I, m 59. Never been sporty or very active but dont have any long term or chronic health problems either. But I have felt lately that things are seizing up a bit especially knees and legs.
So when a corporate gym membership scheme to use various gyms in brum came up at work for £28/month I decided to go for it.
I have been 4 times nowand after the first time I could feel the difference but after the last couple of visits I have felt tired and run down.
I monitor my blood pressure and sugar and cholesterol both at doctors and at home and these are all fine. Bp 128/79 chol 4.8 sugar 5.

Is it normal to feel a low before a things pick up again.
I, m 6ft 2 and 16.5-17st

Phill


----------



## raynipper (Aug 4, 2008)

Yeah, it's the £28 per month. It will wear off when it's on a DD and you don't see how much money your wasting.

Ray.


----------



## bigcats30 (Aug 13, 2012)

Yes

Just have a look at your diet and ensure you have enough carbs if you are just doing running etc (cardio)......carbs give you energy and protein repair muscle!!

try having a banana after you have just finished to help get some slow carbs.

You will probably get a cold as well soon as your body adjusts to it......it WILL change and before you know it you will start to feel the positive effects.


----------



## Zebedee (Oct 3, 2007)

I bet you have been going at it like a geriatric teenager Phill! :lol:

Take it very easy at first and build up slowly and gradually. Going from a self-confessed idle dollop _(well - that's more or less what you said! :lol: )_ to minor athlete level just doesn't happen overnight.
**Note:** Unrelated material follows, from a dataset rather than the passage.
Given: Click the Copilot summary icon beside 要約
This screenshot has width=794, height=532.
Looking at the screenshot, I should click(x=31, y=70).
I had about four months of doing very little when the knee went wonky, and eight months later I'm still trying to get back to where I was before. If you lose muscle tone it's a long, slow and uncomfortable process to get it back . . . and if you didn't have it in the first place!!!! 8O

BUT - if you don't enjoy going to the gym after giving it a decent trial, it might be an idea to find some other way of getting exercise. If it's a real chore and you dislike doing it - you won't stick at it.
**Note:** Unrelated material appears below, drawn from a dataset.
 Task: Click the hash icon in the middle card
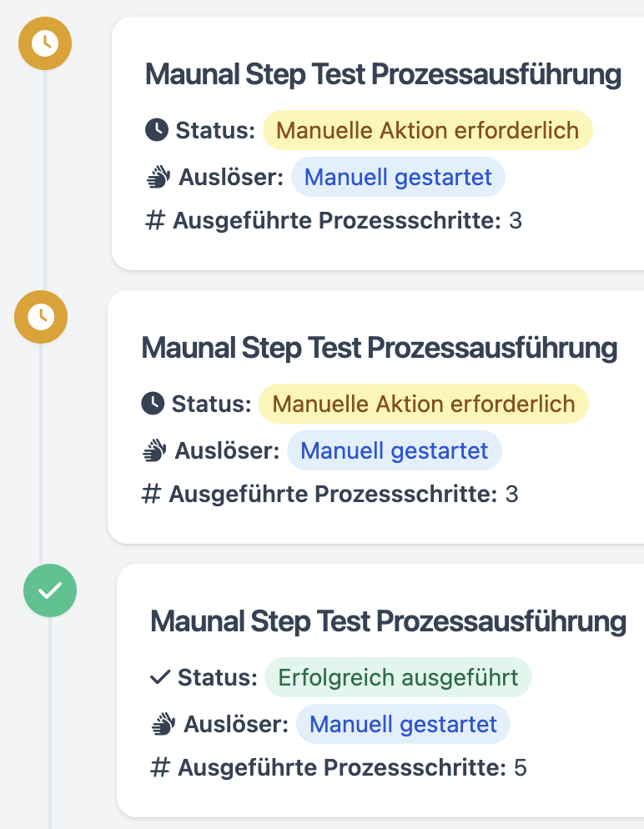(x=151, y=495)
Give it time - you will get there. :wink:

Dave


----------



## wug (May 19, 2011)

Walking is the best exercise and is virtually free and can be done anywhere. Just get a set of decent waterproofs so you can do it all year round. A dog is a great incentive for getting out. For flexibility try yoga - you'll probably be the only man, but I've found it helps. Cycling is also good, but you need to put in a lot of effort for a real benefit because the bike is a very efficient machine.

The key is to get into a routine and do it regularly. Binge exercising is useless.
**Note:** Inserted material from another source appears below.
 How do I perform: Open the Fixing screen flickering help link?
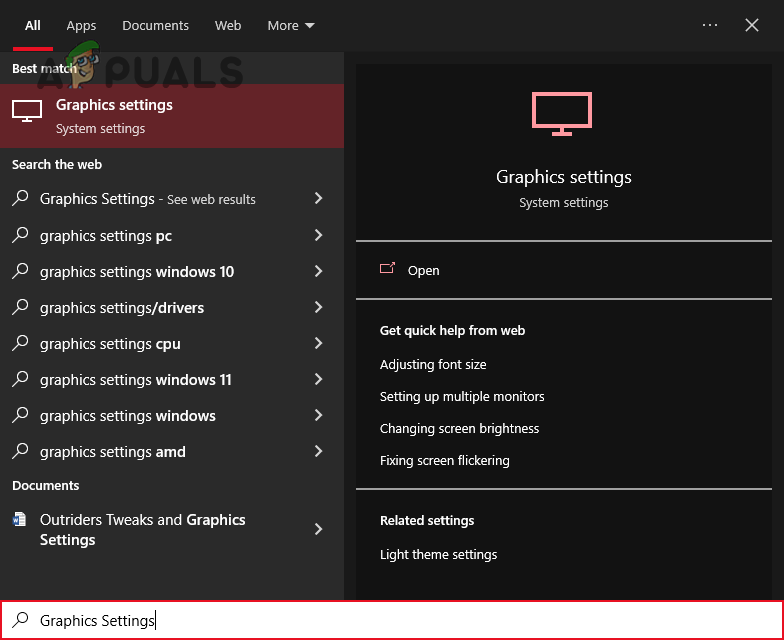tap(444, 461)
Look at your diet and have a look in the mirror at your body shape - weight around the middle needs to be shifted. Don't bother with silly dieting schemes, (although Weight Watchers can help a lot of people) it's all about the balance between portion control and activity. Ditch the sugary drinks and foods (you'd be amazed at how much sugar and fat are added to convenience foods and even bread) and go easy on the alcohol.


----------



## davesport (Nov 12, 2006)

Good for you in getting to the gym.

I'm 51 & hit the gym & exercise regularly. My advice would be to get/pay for someone qualified to give you an exercise program. If this is new to you it is going to take a long time for your body to adjust to the new stresses your placing upon it. Start gently, eat a quality diet loaded with fresh ingredients & take plenty of rest. You'll get used feeling knackered after a bit. It's you're body's way of saying "no more please" I'd rather be watching the telly  Loss of muscle mass as we get older isn't inevitable & the only way to prevent it is to do resistance based exercise.

Good luck 

 

D.


----------



## fatbuddha (Aug 7, 2006)

start slowly and build up slowly - you're probably overdoing it due to enthusiasm

if the gym has some trainers on-site, discuss the matter with them and ask for a personal program for yourself. this has to fit what you are trying to achieve and account from what your baseline is.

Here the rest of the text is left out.